ELENCO COMPITI>
1. Riscrivi in forma più breve il paragrafo del brano citato che comincia con «Contatto il tipo dell’inserzione», conservandone i fatti principali.
2. Riporta come lista numerata le righe dell’elenco a partire da quella che contiene "is (315, 539)." e fino a quella che contiene "pos(21,166)", entrambe comprese, tralasciando le righe vuote.

----- BRANO CITATO

Tra i vari vinile della stessa etichetta, il venditore ne aveva messo in vendita uno di Umberto Cesàri, intitolato semplicemente “Reminiscenze 1975” nessun’altra informazione in merito.


È ovvio che per uno che ha raccolto almeno tremila vinile nella sua vita, di cui una buona parte di jazz italiano, il nome di Umberto Cesàri non suona del tutto nuovo, ma è legato comunque a poche facciate di 78giri, a rare partecipazioni, a registrazioni mitologiche, oramai.
Ma un disco a suo nome, quando mai, non lo avevo mai sentito.

Contatto il tipo dell’inserzione, che mi conferma il titolo e mi dice che non ha altre informazioni, perché il disco è sigillato. Mi scrive però i nomi delle canzoni registrate, grandi standard come “Laura”, “How Hig the Moon”, “Body and Soul”, “I’ll Remember April” e via dicendo.

----------
----- MATERIALE DELL'ESERCIZIO

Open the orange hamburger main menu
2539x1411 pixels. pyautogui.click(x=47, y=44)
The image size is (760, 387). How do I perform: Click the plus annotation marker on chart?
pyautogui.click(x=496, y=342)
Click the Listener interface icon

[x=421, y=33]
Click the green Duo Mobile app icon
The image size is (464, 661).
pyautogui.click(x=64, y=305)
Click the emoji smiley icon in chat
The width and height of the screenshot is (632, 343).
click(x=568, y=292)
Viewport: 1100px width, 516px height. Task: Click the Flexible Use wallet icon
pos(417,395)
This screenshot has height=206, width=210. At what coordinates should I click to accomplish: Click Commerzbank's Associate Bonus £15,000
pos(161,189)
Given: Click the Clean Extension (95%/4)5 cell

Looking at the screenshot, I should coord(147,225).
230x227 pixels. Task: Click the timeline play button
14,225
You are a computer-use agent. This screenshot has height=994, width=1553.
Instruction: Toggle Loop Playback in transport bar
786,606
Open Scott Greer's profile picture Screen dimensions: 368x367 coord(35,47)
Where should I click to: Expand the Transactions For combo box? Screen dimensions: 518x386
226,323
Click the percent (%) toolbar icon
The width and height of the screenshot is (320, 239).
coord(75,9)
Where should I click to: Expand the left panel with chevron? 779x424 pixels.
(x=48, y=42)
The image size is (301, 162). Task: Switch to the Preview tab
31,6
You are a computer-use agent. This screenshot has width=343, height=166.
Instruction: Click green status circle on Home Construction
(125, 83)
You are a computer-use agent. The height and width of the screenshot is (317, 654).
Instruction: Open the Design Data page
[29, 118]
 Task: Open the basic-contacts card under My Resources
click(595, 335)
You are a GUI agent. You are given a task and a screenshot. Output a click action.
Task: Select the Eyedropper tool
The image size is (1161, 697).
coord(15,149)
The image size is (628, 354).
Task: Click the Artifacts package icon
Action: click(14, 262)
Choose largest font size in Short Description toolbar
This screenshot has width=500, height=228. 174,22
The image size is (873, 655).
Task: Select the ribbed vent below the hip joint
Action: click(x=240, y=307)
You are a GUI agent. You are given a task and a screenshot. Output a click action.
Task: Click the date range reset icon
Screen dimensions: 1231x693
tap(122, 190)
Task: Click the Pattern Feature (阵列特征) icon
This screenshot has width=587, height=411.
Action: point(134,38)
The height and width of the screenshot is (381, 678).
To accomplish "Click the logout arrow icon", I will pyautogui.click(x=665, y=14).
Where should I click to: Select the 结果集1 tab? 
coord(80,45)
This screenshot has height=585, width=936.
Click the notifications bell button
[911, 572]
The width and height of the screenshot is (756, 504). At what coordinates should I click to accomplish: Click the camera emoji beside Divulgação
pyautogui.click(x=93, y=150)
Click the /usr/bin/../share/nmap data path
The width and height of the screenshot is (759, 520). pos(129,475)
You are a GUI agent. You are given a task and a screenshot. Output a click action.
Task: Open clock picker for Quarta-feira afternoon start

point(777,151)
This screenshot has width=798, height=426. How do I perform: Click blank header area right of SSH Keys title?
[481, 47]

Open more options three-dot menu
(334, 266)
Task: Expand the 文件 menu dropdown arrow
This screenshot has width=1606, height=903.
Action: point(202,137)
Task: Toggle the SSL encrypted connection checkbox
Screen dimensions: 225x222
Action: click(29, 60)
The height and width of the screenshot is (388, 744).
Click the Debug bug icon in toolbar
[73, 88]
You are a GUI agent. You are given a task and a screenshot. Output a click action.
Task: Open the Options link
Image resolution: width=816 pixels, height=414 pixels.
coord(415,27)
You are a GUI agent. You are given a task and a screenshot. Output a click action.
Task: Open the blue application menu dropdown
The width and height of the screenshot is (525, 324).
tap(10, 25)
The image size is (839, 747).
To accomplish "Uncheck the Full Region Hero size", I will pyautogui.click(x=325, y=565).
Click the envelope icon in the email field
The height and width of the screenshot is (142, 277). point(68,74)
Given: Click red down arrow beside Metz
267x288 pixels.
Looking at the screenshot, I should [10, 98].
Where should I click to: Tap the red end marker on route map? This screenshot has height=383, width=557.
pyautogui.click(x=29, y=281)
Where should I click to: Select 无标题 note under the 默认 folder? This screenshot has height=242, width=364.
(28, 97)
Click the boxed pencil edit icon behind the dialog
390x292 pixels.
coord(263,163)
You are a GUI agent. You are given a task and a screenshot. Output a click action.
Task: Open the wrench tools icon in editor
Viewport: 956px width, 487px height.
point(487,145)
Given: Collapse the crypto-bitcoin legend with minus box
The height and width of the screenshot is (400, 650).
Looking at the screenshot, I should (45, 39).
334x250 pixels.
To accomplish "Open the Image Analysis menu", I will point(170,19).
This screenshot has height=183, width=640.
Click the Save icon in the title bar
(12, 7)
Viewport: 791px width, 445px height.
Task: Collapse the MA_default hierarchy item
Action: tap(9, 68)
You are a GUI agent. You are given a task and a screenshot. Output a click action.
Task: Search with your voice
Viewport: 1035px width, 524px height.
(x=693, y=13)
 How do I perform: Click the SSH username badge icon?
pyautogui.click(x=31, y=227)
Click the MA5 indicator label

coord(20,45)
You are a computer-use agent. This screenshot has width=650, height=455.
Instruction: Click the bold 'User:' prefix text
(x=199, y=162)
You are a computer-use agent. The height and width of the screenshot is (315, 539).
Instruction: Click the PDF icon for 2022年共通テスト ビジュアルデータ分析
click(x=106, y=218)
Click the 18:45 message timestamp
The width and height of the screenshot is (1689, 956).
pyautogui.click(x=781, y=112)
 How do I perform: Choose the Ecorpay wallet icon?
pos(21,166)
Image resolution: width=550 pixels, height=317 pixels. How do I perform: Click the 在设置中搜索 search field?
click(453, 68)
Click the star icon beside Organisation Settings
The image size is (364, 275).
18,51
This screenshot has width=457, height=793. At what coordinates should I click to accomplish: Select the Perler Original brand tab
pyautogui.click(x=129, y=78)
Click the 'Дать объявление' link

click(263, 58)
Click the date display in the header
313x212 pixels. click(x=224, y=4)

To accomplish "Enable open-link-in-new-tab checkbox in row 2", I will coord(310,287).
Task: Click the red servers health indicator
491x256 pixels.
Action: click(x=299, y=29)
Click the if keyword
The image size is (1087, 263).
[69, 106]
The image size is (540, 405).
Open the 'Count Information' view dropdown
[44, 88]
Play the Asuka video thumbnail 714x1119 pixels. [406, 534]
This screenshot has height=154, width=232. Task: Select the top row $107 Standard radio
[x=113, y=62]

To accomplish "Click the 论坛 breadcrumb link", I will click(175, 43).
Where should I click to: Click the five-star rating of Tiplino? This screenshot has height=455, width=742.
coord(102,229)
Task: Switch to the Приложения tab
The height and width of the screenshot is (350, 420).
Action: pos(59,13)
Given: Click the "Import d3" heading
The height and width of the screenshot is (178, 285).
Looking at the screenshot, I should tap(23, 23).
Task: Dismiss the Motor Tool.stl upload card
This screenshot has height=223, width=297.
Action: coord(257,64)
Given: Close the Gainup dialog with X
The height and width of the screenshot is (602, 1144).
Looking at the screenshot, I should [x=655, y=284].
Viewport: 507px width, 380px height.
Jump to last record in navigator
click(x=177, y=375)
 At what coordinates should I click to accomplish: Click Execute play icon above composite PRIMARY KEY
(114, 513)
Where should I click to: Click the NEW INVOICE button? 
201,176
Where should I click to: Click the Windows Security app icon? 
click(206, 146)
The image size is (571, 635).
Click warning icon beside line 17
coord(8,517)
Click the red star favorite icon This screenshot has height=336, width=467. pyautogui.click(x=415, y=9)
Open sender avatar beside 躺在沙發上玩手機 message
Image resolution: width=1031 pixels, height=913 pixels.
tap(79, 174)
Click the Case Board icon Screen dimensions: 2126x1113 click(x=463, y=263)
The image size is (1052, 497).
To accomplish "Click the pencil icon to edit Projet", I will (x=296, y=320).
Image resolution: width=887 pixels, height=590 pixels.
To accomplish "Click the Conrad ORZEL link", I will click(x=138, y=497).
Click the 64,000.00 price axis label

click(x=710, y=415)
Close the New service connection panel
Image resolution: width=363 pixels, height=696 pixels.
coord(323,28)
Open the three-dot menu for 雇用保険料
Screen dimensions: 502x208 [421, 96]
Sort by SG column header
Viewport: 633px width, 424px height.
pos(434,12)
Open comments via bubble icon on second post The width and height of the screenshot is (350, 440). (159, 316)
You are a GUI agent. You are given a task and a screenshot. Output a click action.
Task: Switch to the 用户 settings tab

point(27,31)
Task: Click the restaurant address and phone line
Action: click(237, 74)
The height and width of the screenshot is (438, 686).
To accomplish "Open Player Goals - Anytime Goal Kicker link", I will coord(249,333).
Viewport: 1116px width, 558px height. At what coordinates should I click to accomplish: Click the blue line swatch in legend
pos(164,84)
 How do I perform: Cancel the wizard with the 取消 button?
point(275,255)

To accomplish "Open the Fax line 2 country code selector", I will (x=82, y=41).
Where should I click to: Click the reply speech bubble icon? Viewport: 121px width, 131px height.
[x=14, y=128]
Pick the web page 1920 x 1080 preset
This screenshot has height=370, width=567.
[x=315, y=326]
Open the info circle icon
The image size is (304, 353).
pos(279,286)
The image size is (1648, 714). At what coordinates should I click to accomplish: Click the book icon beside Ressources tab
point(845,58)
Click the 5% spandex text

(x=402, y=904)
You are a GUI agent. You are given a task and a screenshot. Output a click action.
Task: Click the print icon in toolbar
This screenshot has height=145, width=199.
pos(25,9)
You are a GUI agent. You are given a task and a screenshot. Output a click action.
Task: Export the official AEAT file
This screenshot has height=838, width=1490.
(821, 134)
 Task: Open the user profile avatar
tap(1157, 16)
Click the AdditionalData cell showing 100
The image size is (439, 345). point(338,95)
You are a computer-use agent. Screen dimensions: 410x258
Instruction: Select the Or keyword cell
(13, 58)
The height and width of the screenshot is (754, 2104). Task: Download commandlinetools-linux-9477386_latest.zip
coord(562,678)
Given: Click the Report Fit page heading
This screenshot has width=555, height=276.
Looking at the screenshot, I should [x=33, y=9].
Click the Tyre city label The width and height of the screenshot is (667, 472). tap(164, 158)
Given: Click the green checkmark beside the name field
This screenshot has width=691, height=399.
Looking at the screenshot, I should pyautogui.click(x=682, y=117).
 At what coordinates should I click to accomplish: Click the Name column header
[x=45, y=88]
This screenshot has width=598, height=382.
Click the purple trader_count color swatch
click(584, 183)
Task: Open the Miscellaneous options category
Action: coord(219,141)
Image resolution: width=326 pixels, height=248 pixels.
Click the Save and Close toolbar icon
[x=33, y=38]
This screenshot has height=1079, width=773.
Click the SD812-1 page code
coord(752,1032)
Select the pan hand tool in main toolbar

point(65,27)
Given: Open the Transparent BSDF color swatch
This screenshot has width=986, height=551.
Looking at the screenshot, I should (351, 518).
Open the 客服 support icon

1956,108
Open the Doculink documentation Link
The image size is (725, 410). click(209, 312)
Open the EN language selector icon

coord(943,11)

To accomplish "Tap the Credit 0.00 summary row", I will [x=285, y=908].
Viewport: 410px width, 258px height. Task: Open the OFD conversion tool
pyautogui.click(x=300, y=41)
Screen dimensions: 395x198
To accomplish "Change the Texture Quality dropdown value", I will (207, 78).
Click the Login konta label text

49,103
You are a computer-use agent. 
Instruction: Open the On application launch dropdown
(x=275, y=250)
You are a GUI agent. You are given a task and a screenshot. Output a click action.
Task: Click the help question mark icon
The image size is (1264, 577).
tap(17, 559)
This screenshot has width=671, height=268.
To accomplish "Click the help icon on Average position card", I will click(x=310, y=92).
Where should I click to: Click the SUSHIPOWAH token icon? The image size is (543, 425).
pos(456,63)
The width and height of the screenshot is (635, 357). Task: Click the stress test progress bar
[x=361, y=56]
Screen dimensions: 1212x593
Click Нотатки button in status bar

----------

RISPOSTE PER COMPITO>
1. L’autore contatta il venditore. Questi conferma il titolo, ma non ha altre informazioni perché il disco è sigillato. Gli comunica però i titoli delle canzoni registrate, grandi standard tra cui “Laura”, “Body and Soul” e “I’ll Remember April”.

2.
1. You are a computer-use agent. The height and width of the screenshot is (315, 539).
2. Instruction: Click the PDF icon for 2022年共通テスト ビジュアルデータ分析
3. click(x=106, y=218)
4. Click the 18:45 message timestamp
5. The width and height of the screenshot is (1689, 956).
6. pyautogui.click(x=781, y=112)
7.  How do I perform: Choose the Ecorpay wallet icon?
8. pos(21,166)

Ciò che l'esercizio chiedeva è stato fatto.